I thought the old broad would never leave! Finally I have an opportunity to tell you what I'm really thinking. Like the time she . . . OH Crap! I just heard her come back. Don't say anything, 'kay?
Later.
Skippy

To My Faithful and Accidental Readers:

I'm going to be away from the blog for a few days so I have left my evil twin, Skippy, to take over for me.

I will not be responsible for any postings Skippy may write that insult, ridicule or contain foul language, unless they're really brilliant and funny. She's kind of a loose cannon but I have no choice. I leave you in her questionable hands.

Sincerely,

Kathleen Flynn

Friday, August 15, 2008

On This Date In History

1769~ Napoleon Bonaparte was born on the island of Corsica.

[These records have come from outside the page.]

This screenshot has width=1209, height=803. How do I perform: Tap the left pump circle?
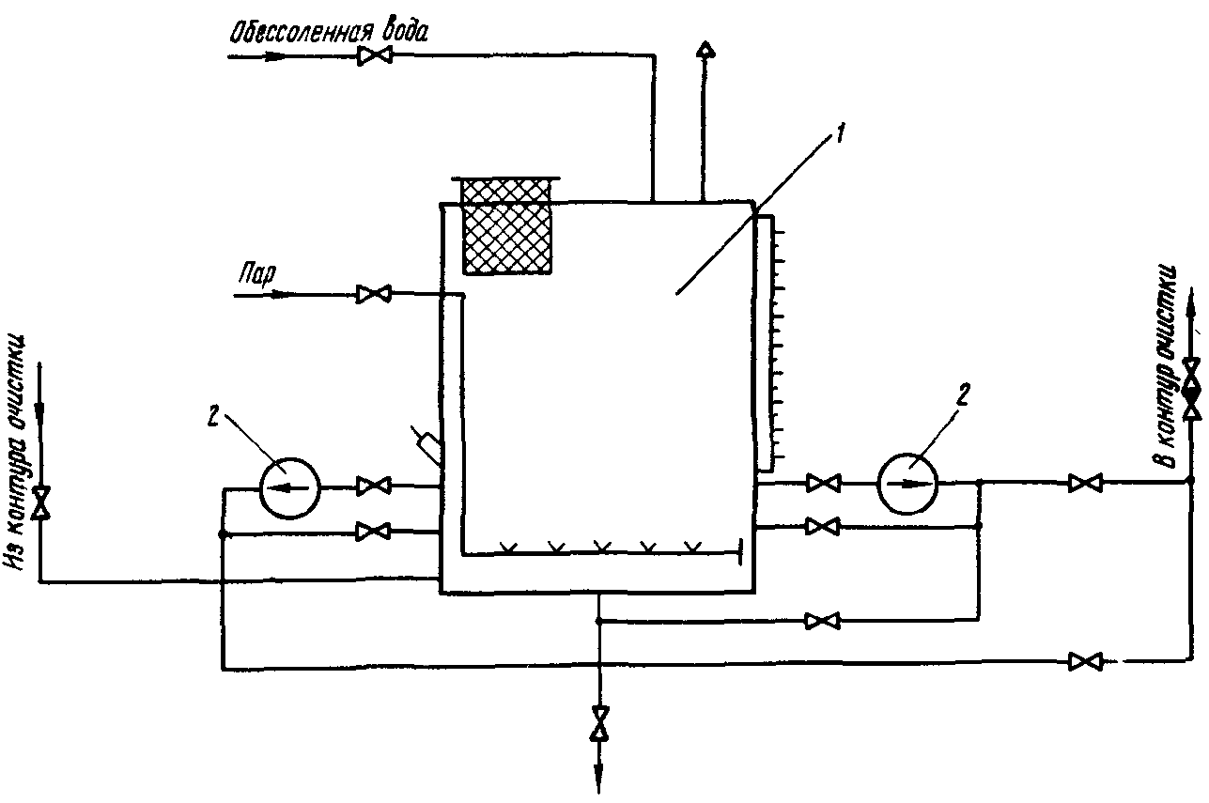(x=290, y=486)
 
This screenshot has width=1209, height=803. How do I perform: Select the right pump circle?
(x=908, y=483)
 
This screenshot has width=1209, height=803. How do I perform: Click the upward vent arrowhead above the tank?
(x=702, y=51)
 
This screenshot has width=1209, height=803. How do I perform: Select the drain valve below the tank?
(x=598, y=721)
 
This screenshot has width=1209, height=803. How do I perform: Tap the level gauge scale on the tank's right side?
(x=769, y=342)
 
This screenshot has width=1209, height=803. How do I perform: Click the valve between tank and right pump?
(x=824, y=484)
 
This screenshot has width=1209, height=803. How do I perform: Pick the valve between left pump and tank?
(x=374, y=486)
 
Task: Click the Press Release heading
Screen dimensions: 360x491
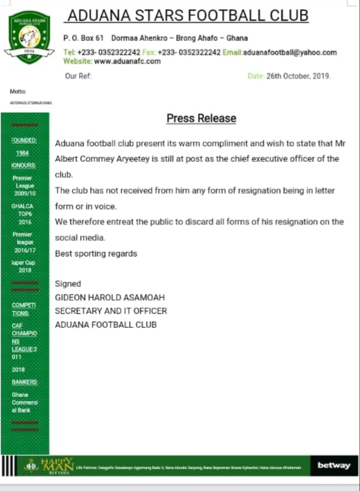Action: click(201, 118)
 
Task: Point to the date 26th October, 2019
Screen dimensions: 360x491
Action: click(298, 76)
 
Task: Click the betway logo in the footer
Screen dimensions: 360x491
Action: click(333, 466)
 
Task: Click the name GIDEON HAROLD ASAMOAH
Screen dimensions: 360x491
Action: click(109, 298)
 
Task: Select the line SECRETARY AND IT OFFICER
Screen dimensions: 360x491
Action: click(111, 311)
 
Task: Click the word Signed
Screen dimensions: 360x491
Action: click(68, 283)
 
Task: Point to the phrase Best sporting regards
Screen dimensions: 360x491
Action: click(96, 253)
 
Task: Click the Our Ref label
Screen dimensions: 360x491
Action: click(77, 76)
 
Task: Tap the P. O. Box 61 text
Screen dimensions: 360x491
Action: click(83, 38)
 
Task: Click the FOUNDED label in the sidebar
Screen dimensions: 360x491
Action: click(24, 140)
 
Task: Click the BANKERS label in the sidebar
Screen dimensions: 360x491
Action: click(25, 382)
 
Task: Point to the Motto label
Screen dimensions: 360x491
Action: click(18, 91)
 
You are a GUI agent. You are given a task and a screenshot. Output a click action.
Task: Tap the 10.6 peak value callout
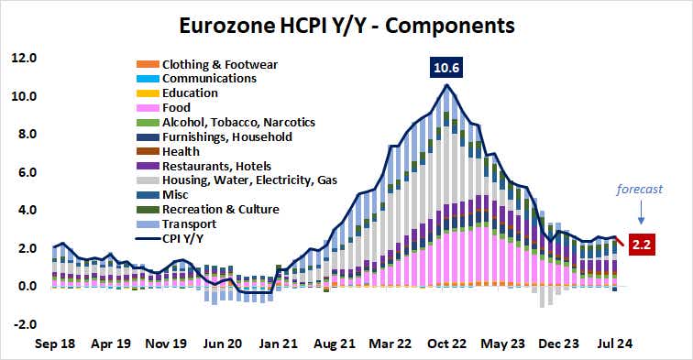pyautogui.click(x=446, y=68)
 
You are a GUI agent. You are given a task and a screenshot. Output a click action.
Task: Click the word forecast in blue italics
pyautogui.click(x=640, y=191)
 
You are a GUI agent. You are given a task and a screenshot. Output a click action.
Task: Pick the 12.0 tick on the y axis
pyautogui.click(x=24, y=58)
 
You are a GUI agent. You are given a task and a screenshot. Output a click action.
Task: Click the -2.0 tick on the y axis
pyautogui.click(x=24, y=324)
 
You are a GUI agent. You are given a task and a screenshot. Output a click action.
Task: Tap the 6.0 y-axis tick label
pyautogui.click(x=25, y=172)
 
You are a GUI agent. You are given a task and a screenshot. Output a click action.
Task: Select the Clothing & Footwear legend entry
pyautogui.click(x=219, y=64)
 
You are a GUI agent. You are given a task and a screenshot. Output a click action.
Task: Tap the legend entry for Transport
pyautogui.click(x=189, y=224)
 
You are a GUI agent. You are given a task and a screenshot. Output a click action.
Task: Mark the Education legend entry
pyautogui.click(x=189, y=93)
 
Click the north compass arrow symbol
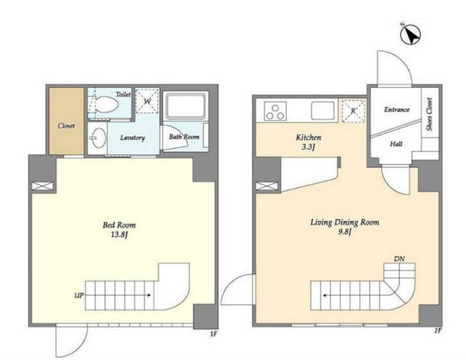point(411,34)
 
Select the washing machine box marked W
point(147,101)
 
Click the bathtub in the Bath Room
point(185,106)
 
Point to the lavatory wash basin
point(98,137)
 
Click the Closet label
point(66,126)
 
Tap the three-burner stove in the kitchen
point(275,111)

That's it. Make up your own joke, I got nothin'.

Thursday, August 14, 2008

California Real Estate Offer

Beach cottage with ocean views just steps from the water.
RV parking in rear.
Great fixer-upper
$2.5million
Cash Only

Wednesday, August 13, 2008

The Chinese Did It!

In the spirit of the Chinese Olympic Committee, I have selected this picture to represent me because recent photos reflect a truth that is not in the best interest of our country.



The thoughts and words will continue to be from my current brain, but I'd like for you to pretend I still look this good.

In answer to your anticipated questions: 1)Yes. 2) No. and 3) Yes, but I was very young and needed the money.

Monday, August 11, 2008

Questions O' The Day

Is it just me or does Rielle Hunter (John Edwards' indiscretion) look like Camilla Parker Bowles, Prince Charles' wife and former indiscretion?
Was John Edwards so blinded by his own flame that he didn't look closely at this woman?
How weird is it that both men have last names that are possessive nouns?
Did yet another misogynist screw up Hillary's political future?
Will this affect Brett Favre?

Saturday, August 2, 2008

Irish Wisdom

It's really so simple...
An email from Ireland to their brethren in the States...a point to ponder despite your political affiliation:

We, in Ireland, can't figure out why people are even bothering to hold an election in the United States .

On one side, you have a pants wearing lawyer, married to a lawyer who can't keep his pants on, who just lost a long and heated primary against a lawyer who goes to the wrong church, is married to yet another lawyer who doesn't even like the country her husband wants to run!

Now...On the other side, you have a nice old war hero whose name starts with the appropriate Mc terminology married to a good looking younger woman who owns a beer distributorship.

What in Lord's name are you lads thinking over there in the colonies??